== Texte fourni ==
--
François Biltgen présente les conclusions de l'audit du service public de l'emploi (SPE) réalisé par l'OCDE

En date du 27 septembre 2007, le ministre du Travail et de l’Emploi, François Biltgen, a présenté les conclusions de l’audit du service public de l’emploi (SPE) au Luxembourg par la direction de l’emploi, du travail et des affaires sociales de l’OCDE à l’occasion d’une conférence de presse et en présence des responsables de l’OCDE et de l’Administration de l’emploi (ADEM).

Historique

En 2005, le gouvernement luxembourgeois avait chargé l’OCDE de confectionner un rapport d’analyse détaillé sur le fonctionnement du SPE national, vu la priorité politique de la réforme de l’ADEM. Une journée de 1re prise de contact avait été organisée par le ministre du Travail et de l’Emploi en date du 16 décembre 2005, réservée notamment à des entretiens individuels successifs entre le représentant de l’OCDE, la direction de l’ADEM, les partenaires sociaux luxembourgeois et une délégation de la commission Travail et Emploi de la Chambre des députés.
--
== Extrait de données ==
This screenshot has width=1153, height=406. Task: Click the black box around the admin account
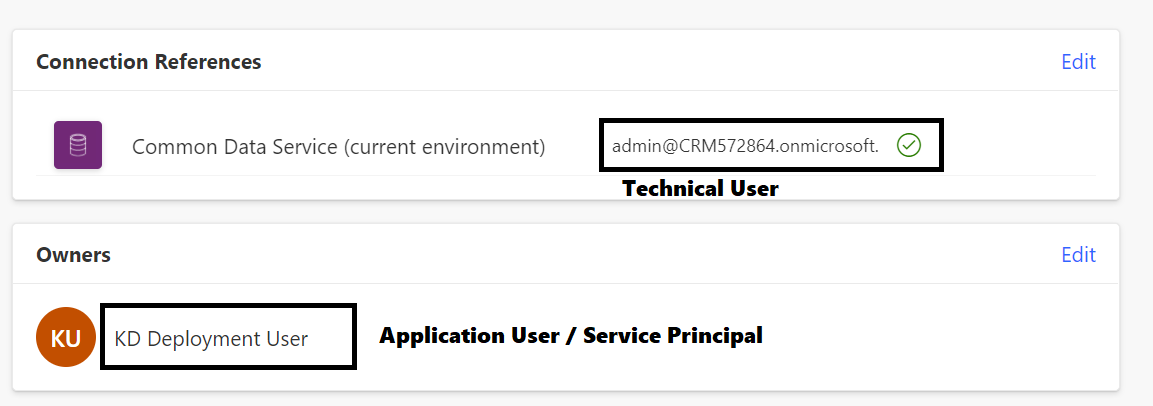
--
== Liste des tâches ==
- a) Reproduisez fidèlement le passage du texte sur l'audit du SPE par l'OCDE, en partant de « En date du 27 » et en allant jusqu'à « de l’emploi (ADEM). » inclus.
- b) Reprenez le texte sur l'audit du service public de l'emploi luxembourgeois à partir de sa dernière phrase et prolongez-le.

== Réponses fournies ==
- a)
En date du 27 septembre 2007, le ministre du Travail et de l’Emploi, François Biltgen, a présenté les conclusions de l’audit du service public de l’emploi (SPE) au Luxembourg par la direction de l’emploi, du travail et des affaires sociales de l’OCDE à l’occasion d’une conférence de presse et en présence des responsables de l’OCDE et de l’Administration de l’emploi (ADEM).

- b)
Fin 2006, une délégation de l’OCDE avait présenté aux responsables luxembourgeois les grandes lignes des résultats de l’audit effectué ainsi qu’un certain nombre de recommandations provisoires qui entretemps ont déjà été considérées de manière anticipative dans les discussions et décisions liées à la mise en œuvre des récentes modifications législatives entrées en vigueur le 1er juillet 2007 et tendant à améliorer le fonctionnement du marché du travail luxembourgeois.

Le 27 septembre 2007, le résultat du rapport final de l’analyse a été présenté à l’ensemble des acteurs luxembourgeois consultés en présence de Martine Durand et de David Grubb de l’OCDE.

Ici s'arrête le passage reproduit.